* _TO DO_: Rewrite the records from the line with "Viewport: 1000px width, 578px" through the end of the records, both included, multiplying every coordinate in the answers by 0.35 and rounding to whole numbers, with halves rounded up. Change nothing else, and leave the pictures out of your answer.

* _INFORMATION PROVIDED_:
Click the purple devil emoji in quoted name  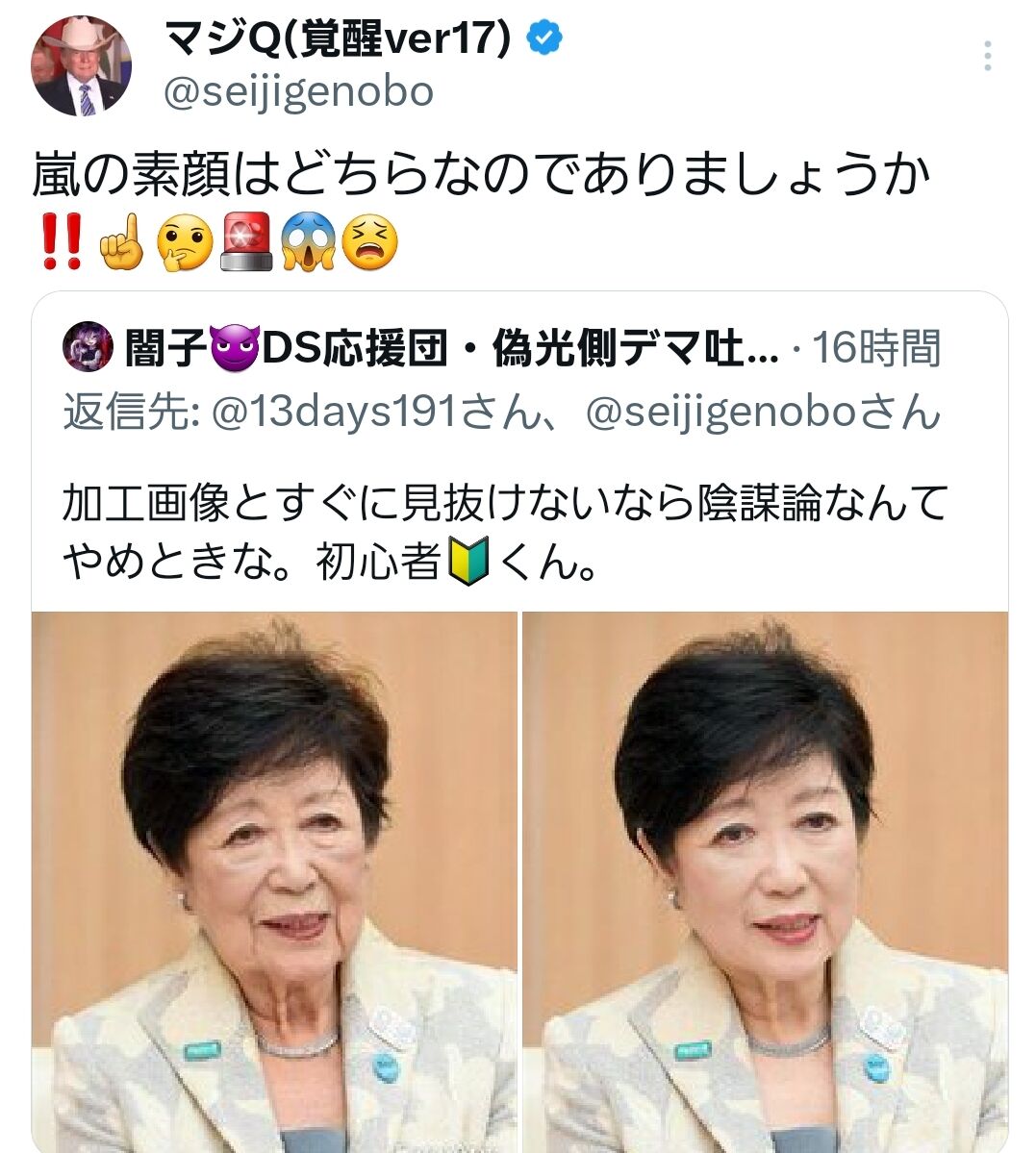[235, 348]
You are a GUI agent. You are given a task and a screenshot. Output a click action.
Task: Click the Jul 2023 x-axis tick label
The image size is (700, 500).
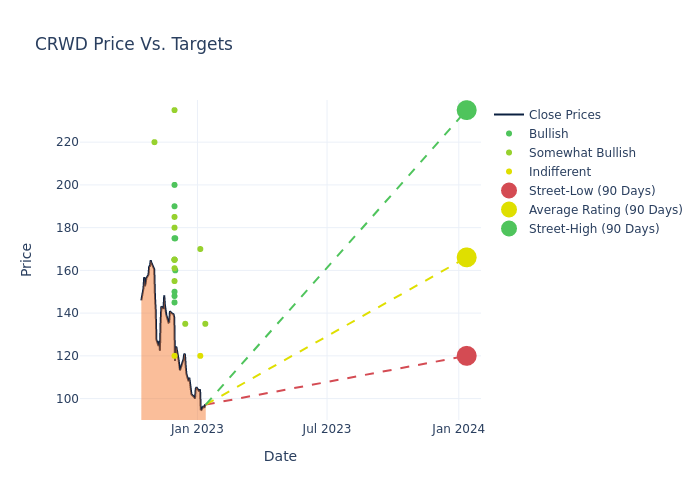coord(327,429)
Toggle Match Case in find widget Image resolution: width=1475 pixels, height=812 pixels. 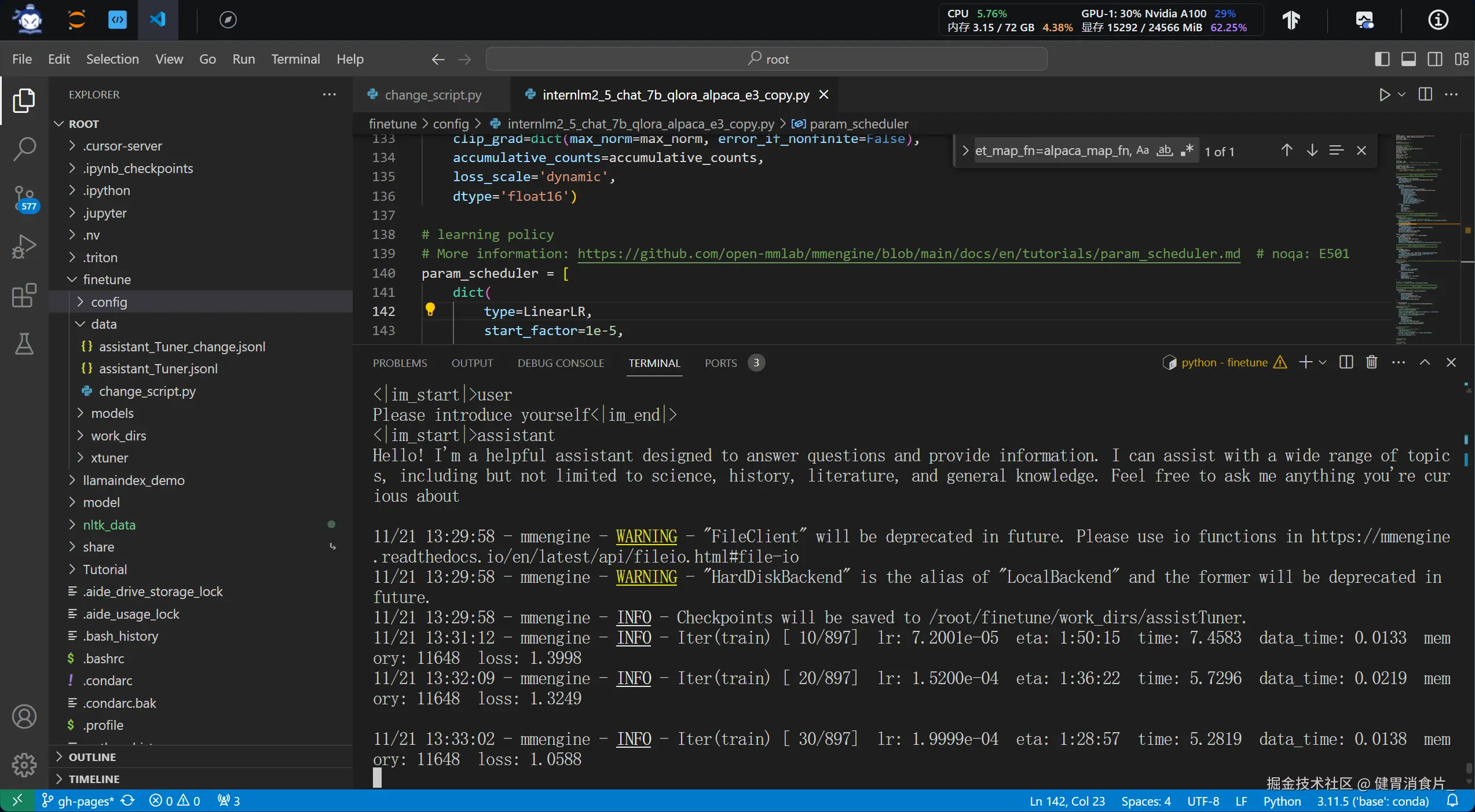(x=1143, y=150)
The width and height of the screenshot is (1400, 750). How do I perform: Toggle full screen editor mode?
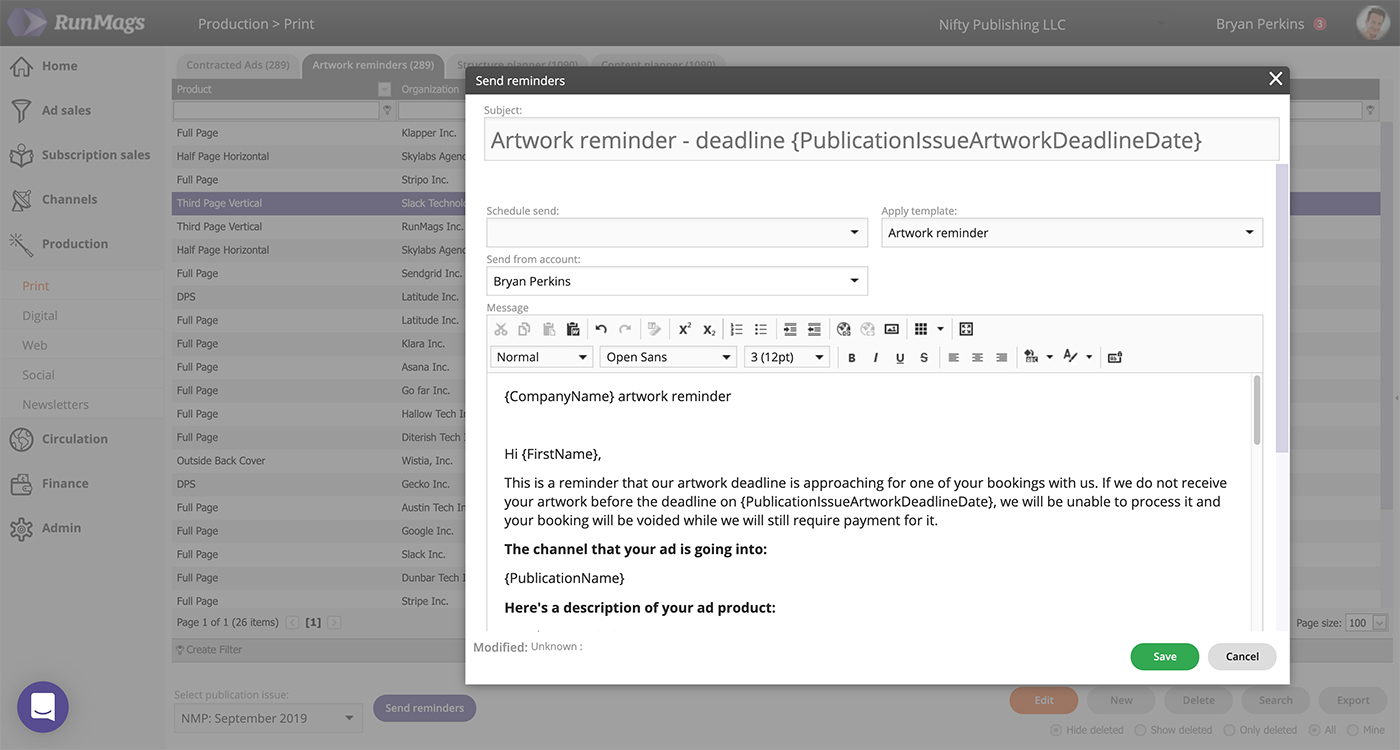[x=966, y=329]
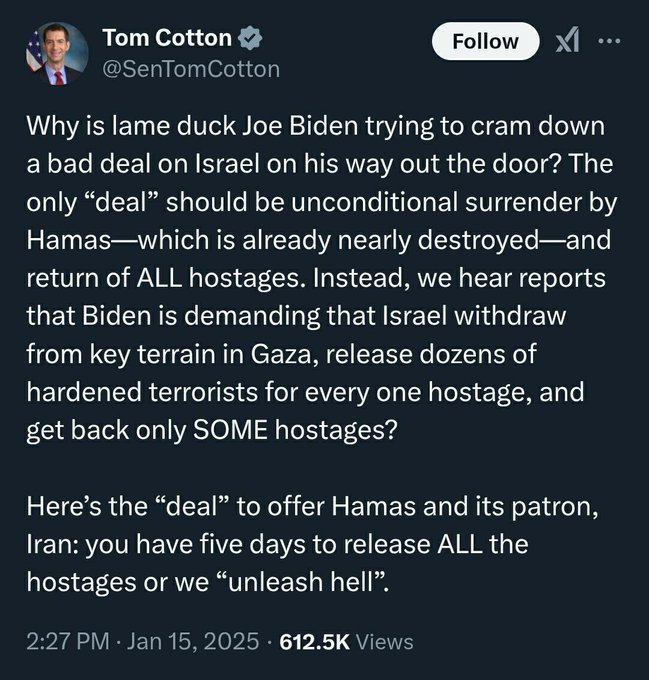Open the Tom Cotton display name link
Image resolution: width=649 pixels, height=680 pixels.
pyautogui.click(x=167, y=38)
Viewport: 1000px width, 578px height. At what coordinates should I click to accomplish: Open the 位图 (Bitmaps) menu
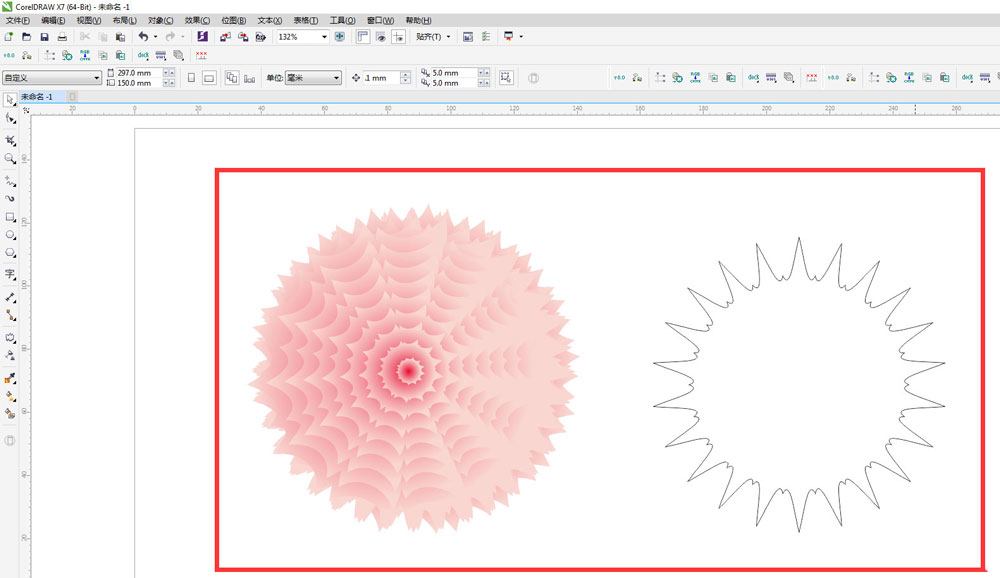point(235,20)
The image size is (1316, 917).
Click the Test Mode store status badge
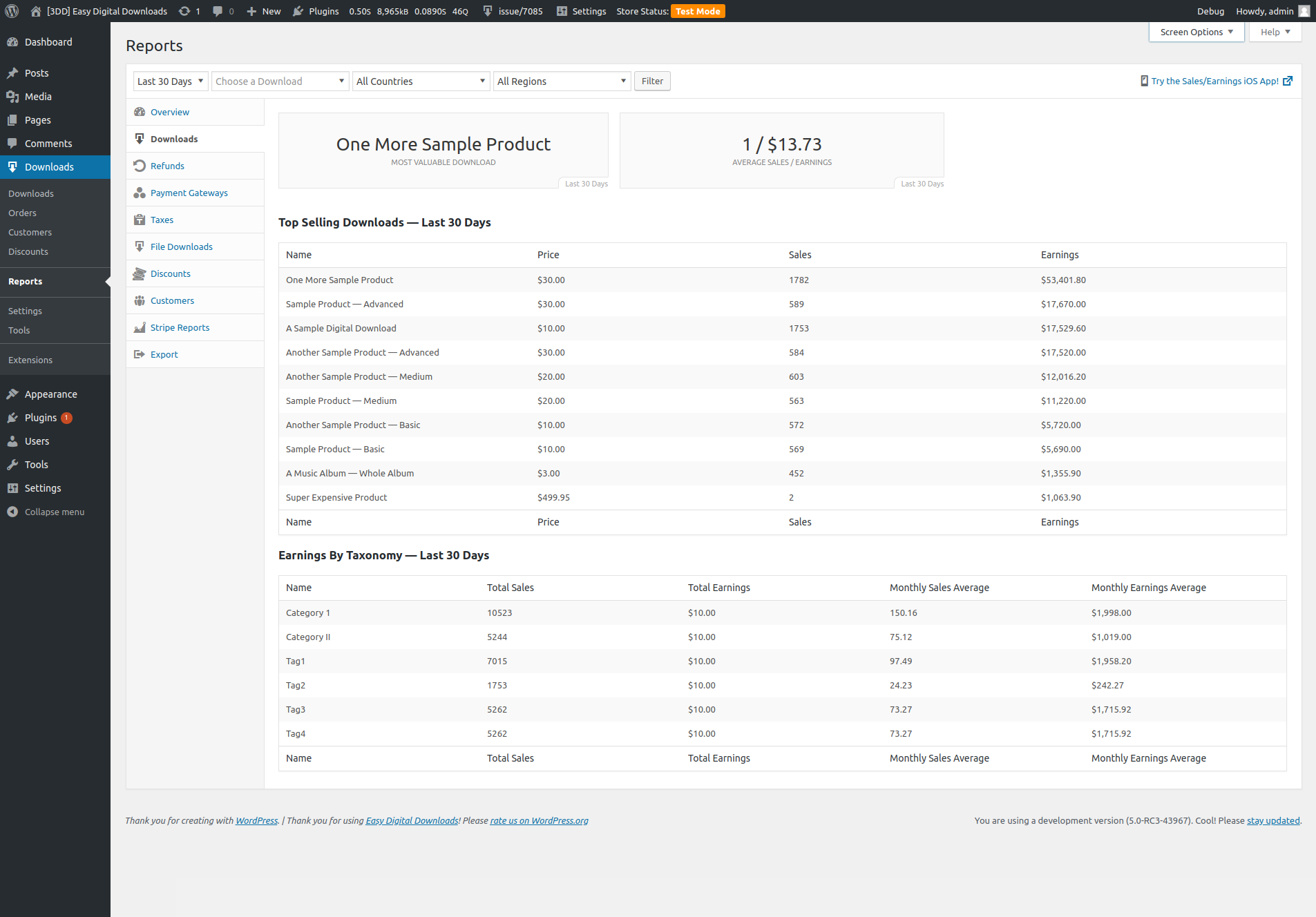698,11
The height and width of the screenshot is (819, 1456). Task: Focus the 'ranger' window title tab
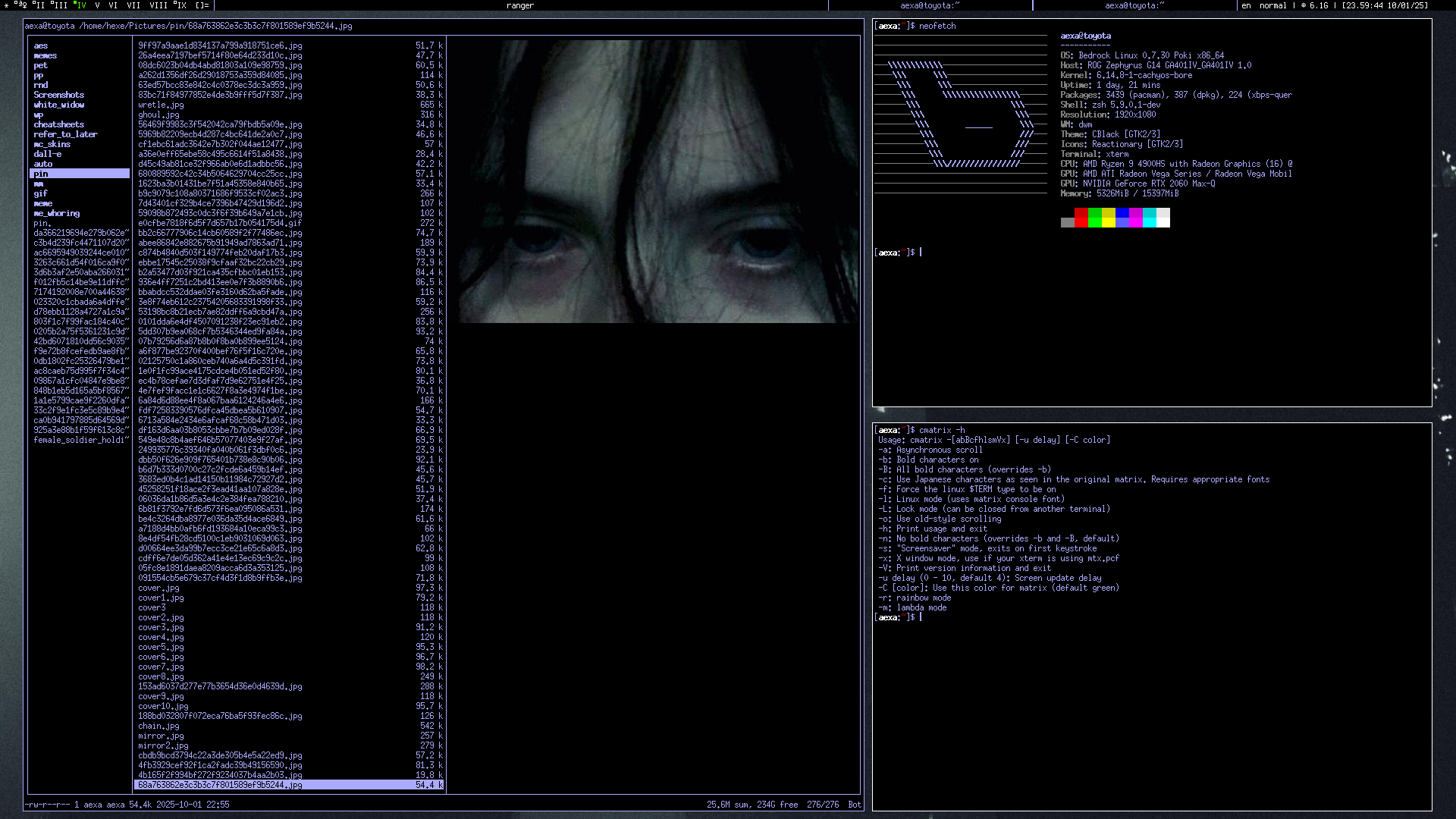520,5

* _EXPECTED ANSWER_:
Viewport: 1000px width, 578px height. At what coordinates should I click to accomplish: Open the 位图 (Bitmaps) menu
point(82,7)
The image size is (1316, 917).
Click the Test Mode store status badge
244,4
The height and width of the screenshot is (819, 1456). Task: Focus the 'ranger' window title tab
182,2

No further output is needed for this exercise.